━━━ SOURCE DATA
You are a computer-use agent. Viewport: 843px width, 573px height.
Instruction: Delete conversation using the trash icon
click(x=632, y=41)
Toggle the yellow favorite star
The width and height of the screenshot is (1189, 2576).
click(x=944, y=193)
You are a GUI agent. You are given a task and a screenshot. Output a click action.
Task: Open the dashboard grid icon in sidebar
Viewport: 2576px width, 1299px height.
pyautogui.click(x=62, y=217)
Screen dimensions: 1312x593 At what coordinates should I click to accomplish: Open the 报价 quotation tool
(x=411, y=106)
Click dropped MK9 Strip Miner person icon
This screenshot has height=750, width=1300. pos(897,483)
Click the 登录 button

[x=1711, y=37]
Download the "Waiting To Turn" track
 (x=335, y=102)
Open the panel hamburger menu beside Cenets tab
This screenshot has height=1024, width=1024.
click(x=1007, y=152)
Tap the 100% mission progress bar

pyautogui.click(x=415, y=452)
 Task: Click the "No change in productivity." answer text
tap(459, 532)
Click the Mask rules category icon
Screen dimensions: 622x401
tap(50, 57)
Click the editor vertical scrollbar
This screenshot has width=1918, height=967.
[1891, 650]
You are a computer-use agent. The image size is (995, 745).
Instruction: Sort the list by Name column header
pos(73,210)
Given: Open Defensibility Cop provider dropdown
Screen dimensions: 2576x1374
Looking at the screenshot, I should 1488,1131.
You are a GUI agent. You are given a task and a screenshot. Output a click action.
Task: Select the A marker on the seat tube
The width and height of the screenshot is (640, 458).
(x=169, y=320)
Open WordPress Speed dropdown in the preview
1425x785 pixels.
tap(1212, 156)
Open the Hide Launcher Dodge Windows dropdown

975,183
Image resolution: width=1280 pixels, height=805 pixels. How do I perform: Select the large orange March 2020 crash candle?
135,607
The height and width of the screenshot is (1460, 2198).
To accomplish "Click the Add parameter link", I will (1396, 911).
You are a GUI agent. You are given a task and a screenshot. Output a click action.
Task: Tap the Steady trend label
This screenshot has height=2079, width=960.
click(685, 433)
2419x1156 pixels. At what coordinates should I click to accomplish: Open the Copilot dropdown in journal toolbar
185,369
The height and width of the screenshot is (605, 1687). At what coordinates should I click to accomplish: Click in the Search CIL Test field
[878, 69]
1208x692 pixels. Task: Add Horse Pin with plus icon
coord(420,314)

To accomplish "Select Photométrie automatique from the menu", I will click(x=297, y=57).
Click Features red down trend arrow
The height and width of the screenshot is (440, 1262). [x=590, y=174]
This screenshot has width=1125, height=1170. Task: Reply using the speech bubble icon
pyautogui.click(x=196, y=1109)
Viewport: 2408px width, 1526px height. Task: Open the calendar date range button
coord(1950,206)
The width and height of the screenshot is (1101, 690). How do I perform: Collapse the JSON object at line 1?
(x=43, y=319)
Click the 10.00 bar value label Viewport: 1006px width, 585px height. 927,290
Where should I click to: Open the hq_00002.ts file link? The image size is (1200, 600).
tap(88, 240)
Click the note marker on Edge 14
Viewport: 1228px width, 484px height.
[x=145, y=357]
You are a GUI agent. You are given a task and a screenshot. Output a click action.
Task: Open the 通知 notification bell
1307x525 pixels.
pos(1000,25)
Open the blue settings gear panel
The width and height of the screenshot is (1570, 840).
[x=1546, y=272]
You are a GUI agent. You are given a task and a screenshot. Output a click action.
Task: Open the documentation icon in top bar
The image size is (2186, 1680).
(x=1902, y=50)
━━━━━━
Rewrite all of the material above, replacing every "dropdown" with "drop-down list" and leaving everything else the same.

* CORRECT RESULT *
You are a computer-use agent. Viewport: 843px width, 573px height.
Instruction: Delete conversation using the trash icon
click(x=632, y=41)
Toggle the yellow favorite star
The width and height of the screenshot is (1189, 2576).
click(x=944, y=193)
You are a GUI agent. You are given a task and a screenshot. Output a click action.
Task: Open the dashboard grid icon in sidebar
Viewport: 2576px width, 1299px height.
pyautogui.click(x=62, y=217)
Screen dimensions: 1312x593 At what coordinates should I click to accomplish: Open the 报价 quotation tool
(x=411, y=106)
Click dropped MK9 Strip Miner person icon
This screenshot has height=750, width=1300. pos(897,483)
Click the 登录 button

[x=1711, y=37]
Download the "Waiting To Turn" track
 (x=335, y=102)
Open the panel hamburger menu beside Cenets tab
This screenshot has height=1024, width=1024.
click(x=1007, y=152)
Tap the 100% mission progress bar

pyautogui.click(x=415, y=452)
 Task: Click the "No change in productivity." answer text
tap(459, 532)
Click the Mask rules category icon
Screen dimensions: 622x401
tap(50, 57)
Click the editor vertical scrollbar
This screenshot has width=1918, height=967.
[1891, 650]
You are a computer-use agent. The image size is (995, 745).
Instruction: Sort the list by Name column header
pos(73,210)
Given: Open Defensibility Cop provider drop-down list
Screen dimensions: 2576x1374
Looking at the screenshot, I should 1488,1131.
You are a GUI agent. You are given a task and a screenshot. Output a click action.
Task: Select the A marker on the seat tube
The width and height of the screenshot is (640, 458).
(x=169, y=320)
Open WordPress Speed drop-down list in the preview
1425x785 pixels.
tap(1212, 156)
Open the Hide Launcher Dodge Windows drop-down list

975,183
Image resolution: width=1280 pixels, height=805 pixels. How do I perform: Select the large orange March 2020 crash candle?
135,607
The height and width of the screenshot is (1460, 2198).
To accomplish "Click the Add parameter link", I will (1396, 911).
You are a GUI agent. You are given a task and a screenshot. Output a click action.
Task: Tap the Steady trend label
This screenshot has height=2079, width=960.
click(685, 433)
2419x1156 pixels. At what coordinates should I click to accomplish: Open the Copilot drop-down list in journal toolbar
185,369
The height and width of the screenshot is (605, 1687). At what coordinates should I click to accomplish: Click in the Search CIL Test field
[878, 69]
1208x692 pixels. Task: Add Horse Pin with plus icon
coord(420,314)

To accomplish "Select Photométrie automatique from the menu", I will click(x=297, y=57).
Click Features red down trend arrow
The height and width of the screenshot is (440, 1262). [x=590, y=174]
This screenshot has width=1125, height=1170. Task: Reply using the speech bubble icon
pyautogui.click(x=196, y=1109)
Viewport: 2408px width, 1526px height. Task: Open the calendar date range button
coord(1950,206)
The width and height of the screenshot is (1101, 690). How do I perform: Collapse the JSON object at line 1?
(x=43, y=319)
Click the 10.00 bar value label Viewport: 1006px width, 585px height. 927,290
Where should I click to: Open the hq_00002.ts file link? The image size is (1200, 600).
tap(88, 240)
Click the note marker on Edge 14
Viewport: 1228px width, 484px height.
[x=145, y=357]
You are a GUI agent. You are given a task and a screenshot. Output a click action.
Task: Open the 通知 notification bell
1307x525 pixels.
pos(1000,25)
Open the blue settings gear panel
The width and height of the screenshot is (1570, 840).
[x=1546, y=272]
You are a GUI agent. You are given a task and a screenshot. Output a click action.
Task: Open the documentation icon in top bar
The image size is (2186, 1680).
(x=1902, y=50)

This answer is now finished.